En troisième lieu, la commission estime que les modalités et la fréquence du service rendu ne constituent pas des informations propres à chaque redevable mais sont les caractéristiques du service proposé par la collectivité et qu'à ce titre, elles sont communicables à toute personne qui en fait la demande en application des dispositions du livre III du code des relations entre le public et l'administration ou, lorsqu'elles sont définies par une délibération d'une collectivité territoriales, du code général des collectivités territoriales.
Il résulte de ce qui précède que le volume des déchets générés par une personne physique ou morale est en principe communicable à toute personne qui en fait la demande quel que soit le mode de financement du service, sauf le cas particulier d'un habitat individuel dispersé et l'hypothèse résiduelle où le volume de déchets est directement en lien avec l'activité même de la personne morale considérée. Elle précise que ce volume constituant une information environnementale au sens de l'article L124-2 du code de l'environnement, il appartient en tout état de cause à l'administration d'apprécier l'intérêt d'une communication en mettant en balance les intérêts protégés et l’intérêt public servi par la divulgation d’une information environnementale avant de communiquer une information ou d'y opposer un refus. En revanche, les montants acquittés au titre de l'enlèvement des déchets ne sont pas communicables aux tiers.

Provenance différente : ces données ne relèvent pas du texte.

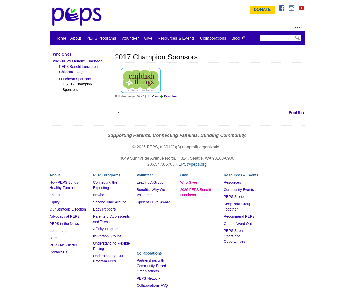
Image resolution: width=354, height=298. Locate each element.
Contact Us (58, 252)
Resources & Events (176, 38)
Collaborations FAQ (152, 285)
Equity (55, 202)
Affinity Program (106, 229)
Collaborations (213, 38)
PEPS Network (149, 278)
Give (148, 38)
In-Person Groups (107, 236)
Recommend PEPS (239, 216)
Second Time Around (110, 202)
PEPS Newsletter (63, 245)
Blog (235, 38)
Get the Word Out (238, 224)
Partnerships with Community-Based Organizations (151, 265)
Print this (297, 112)
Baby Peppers (104, 209)
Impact (55, 195)
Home (60, 38)
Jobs (53, 238)
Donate (262, 9)
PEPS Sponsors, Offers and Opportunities (237, 236)
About (75, 38)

En l'espèce, la commission estime que la liste sollicitée, dont elle a pris connaissance et qui porte sur le rôle des seules personnes morales assujetties à la redevance spéciale, est communicable, dans sa dernière version, à Madame X, après occultation préalable de la dernière colonne portant sur le montant de ladite redevance. Il appartient, par ailleurs, à l’administration d'apprécier au cas par cas si le volume de déchets reflète directement l'activité de la personne morale considérée et donc relève en ce cas du secret des affaires, en considérant néanmoins l'intérêt d'une communication eu égard à l'intérêt public qui s'y attache.
La commission émet donc sous ces réserves un avis favorable. Elle précise par ailleurs que le caractère par nature évolutif de cette liste ne saurait être un obstacle à sa communication.